そして、 このあとで参加者へメールでインタビューを行ったところ、
- コイン投げの結果に関わらず、とにかく今の悩みを実行に移した人ほど半年後の幸福度は高かった
- 悩みのレベルが高ければ高いほど(仕事や結婚に関する問題など)、実行に移したほうが幸福度は高くなりがちだった
みたいな感じ。人生において「やるかやらないか」で迷ったら、とりあえずやってみたほうが幸福度は高くなりやすいんだ、と。
悩んだ時点で答えは決まっている
こういった現象が起きる理由について、レヴィット教授は、「人間には現状を維持したいバイアスが強いからじゃない?」と推測しております。

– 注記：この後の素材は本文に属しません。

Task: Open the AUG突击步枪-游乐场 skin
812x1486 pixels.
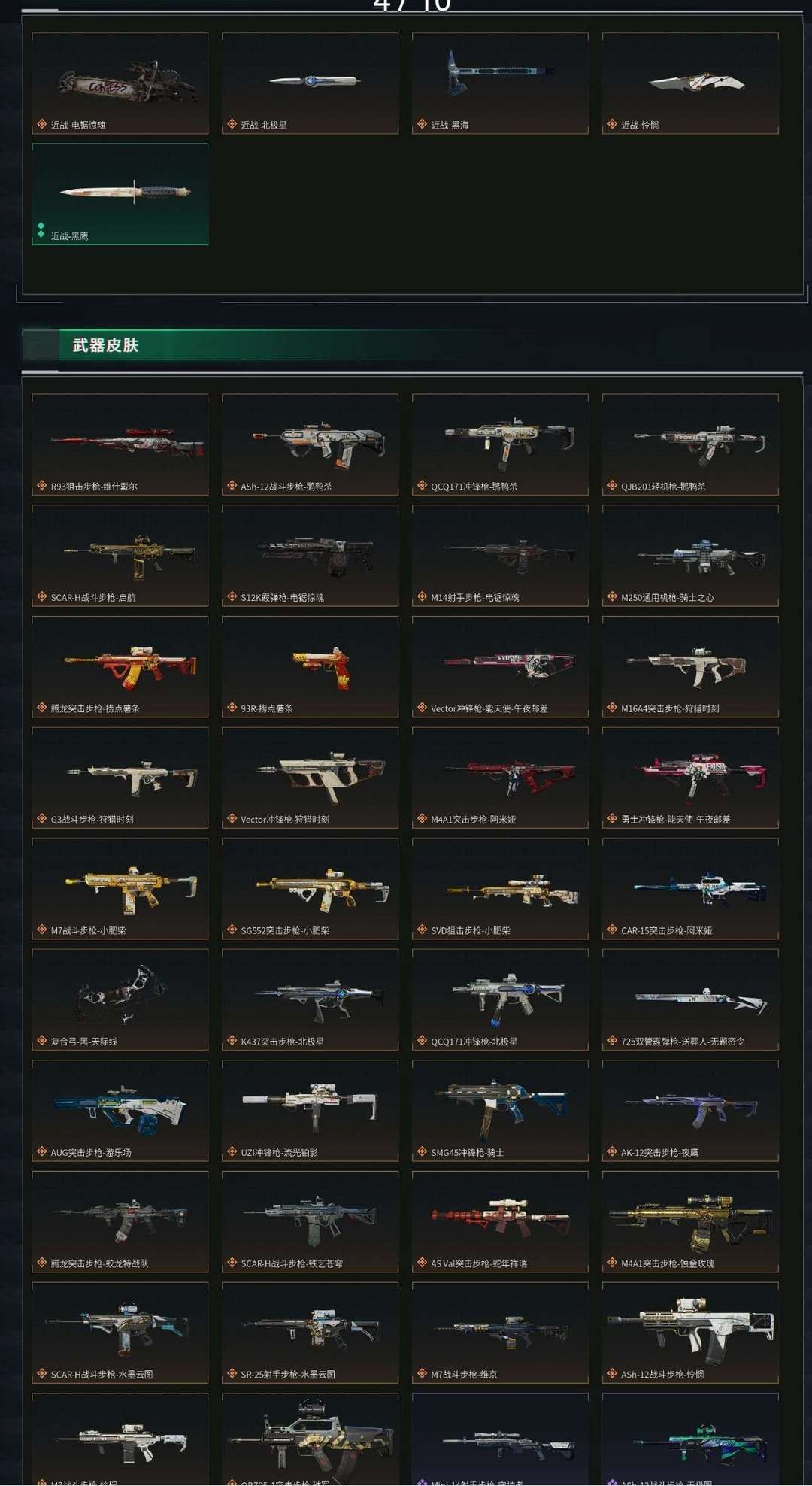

たとえば、「俺や仕事を辞めるべきだろうか?」って悩みが浮かんだ時点で、その人のなかでは、すでに「辞めたほうが幸せになれる!」って確証があるはずなのに、バイアスのせいでダラダラと悩んでしまいがちなんだって話です。コイン投げは、その後押しをしただけなんですな。
まぁ、正直なところ、この結果がどこまで一般化できるのかはよくわかりません。なにせ、この実験の参加者は「ヤバい経済学」のファンばっかりなんで、もともと経済学的な思考に慣れている可能性が大きいですからね。
ただし、多くの人に「現状維持バイアス」が備わっているのは間違いないんで、「そのせいで今の幸せが下がってないか?」と考えてみるのは悪くないかと思います。なんだったら、コイン投げで人生を決めちゃうのも意外と正しいのかもしれんですしね。